Algo parecido sucede entre el cine y la literatura: no pueden vivir el uno sin la otra. Sabemos de muchas novelas que se han adaptado a la gran pantalla con más o menos éxito, pero también el cine ha sido motivo de inspiración para la creación literaria. Bajo esta última premisa se ha originado la presente antología: los relatos que van a leer en ella toman prestadas las historias y las vidas de los protagonistas de nuestras películas favoritas, y les dan una vuelta de tuerca. Guionistas y escritores parecen haber dejado a un lado, o al menos han tenido que disimular astutamente, una realidad: el amor y la pasión entre personas del mismo sexo. Son poco conocidas las obras que tratan la homosexualidad con la misma naturalidad con la que se trata cualquier otro tema, de hecho, para llevarlas al cine y vencer la censura, han sido necesarias dosis valientes de irreverencia y creatividad. Imaginando qué hubiera sido del mundo del cine sin la censura, en esta antología aparecen nuevas versiones e interpretaciones de películas (algunas más, otras menos) taquilleras: se ha modificado el destino de sus personajes, que han cobrado vida propia rompiendo con ideas estereotipadas, y superando normas morales obsoletas y carentes de sentido en una sociedad que, afortunadamente, ha comprendido que no se puede encasillar al ser humano por su forma de vestir, de hablar o de amar.
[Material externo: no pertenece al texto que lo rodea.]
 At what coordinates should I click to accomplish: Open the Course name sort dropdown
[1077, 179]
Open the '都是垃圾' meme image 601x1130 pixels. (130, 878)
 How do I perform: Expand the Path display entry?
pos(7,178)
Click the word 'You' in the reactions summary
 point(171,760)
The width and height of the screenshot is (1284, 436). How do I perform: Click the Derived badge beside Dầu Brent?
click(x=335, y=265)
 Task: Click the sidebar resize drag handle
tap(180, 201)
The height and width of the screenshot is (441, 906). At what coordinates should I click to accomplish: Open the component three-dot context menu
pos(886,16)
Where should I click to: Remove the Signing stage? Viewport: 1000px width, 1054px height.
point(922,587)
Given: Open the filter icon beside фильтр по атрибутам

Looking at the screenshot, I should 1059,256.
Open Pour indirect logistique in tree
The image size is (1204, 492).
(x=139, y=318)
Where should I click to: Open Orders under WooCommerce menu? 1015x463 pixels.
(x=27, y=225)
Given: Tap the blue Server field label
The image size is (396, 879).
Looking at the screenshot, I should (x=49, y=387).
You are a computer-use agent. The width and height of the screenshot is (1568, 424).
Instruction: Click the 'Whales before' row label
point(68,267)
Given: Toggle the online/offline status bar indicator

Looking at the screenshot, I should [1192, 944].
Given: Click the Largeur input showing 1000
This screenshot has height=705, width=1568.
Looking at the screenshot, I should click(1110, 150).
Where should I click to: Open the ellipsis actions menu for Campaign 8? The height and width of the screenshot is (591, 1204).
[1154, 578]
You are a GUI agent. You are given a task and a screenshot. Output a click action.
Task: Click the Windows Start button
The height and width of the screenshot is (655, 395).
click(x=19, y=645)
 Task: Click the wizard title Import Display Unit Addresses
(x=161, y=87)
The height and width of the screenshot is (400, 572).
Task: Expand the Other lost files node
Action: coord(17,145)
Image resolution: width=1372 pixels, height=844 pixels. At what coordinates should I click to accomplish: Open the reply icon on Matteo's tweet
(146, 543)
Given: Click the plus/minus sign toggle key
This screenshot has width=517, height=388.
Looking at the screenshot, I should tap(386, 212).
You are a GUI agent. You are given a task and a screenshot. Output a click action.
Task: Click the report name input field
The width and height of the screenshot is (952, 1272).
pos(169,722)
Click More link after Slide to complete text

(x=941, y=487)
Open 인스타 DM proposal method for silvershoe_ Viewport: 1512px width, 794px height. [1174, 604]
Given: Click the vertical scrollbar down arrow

Queriendo hacerse un hueco dentro de la historia del cine y de la historia de la humanidad, los personajes que aparecen en esta antología toman el mando, y deciden su forma de vivir. En cada una de estas siete narraciones subyace esa realidad que tan bien definió Oscar Wilde: “Para la mayoría de nosotros, la verdadera vida es la vida que no llevamos”.
EL SOL EN VIRGO****1
Bárbara Gil Suárez-Bárcena
Que me llamen cursi —me han tachado ya de tantas cosas—, pero lo que yo veía cuando me sentaba en el tejado del cuartel de las Foxfire, más allá del bosque, más allá de la húmeda esperanza que intuía en su interior, era un crepúsculo suave, una luna de manchas sugerentes y una bioluminiscencia morbosa (no lo olviden: nosotras éramos las “Foxfire****2”), como de medusa cortada por la mitad que se derramaba encima de la línea sepia del horizonte y avanzaba a cámara lenta por las colinas de Hammond, dejando a su paso brillos de blanco vacío.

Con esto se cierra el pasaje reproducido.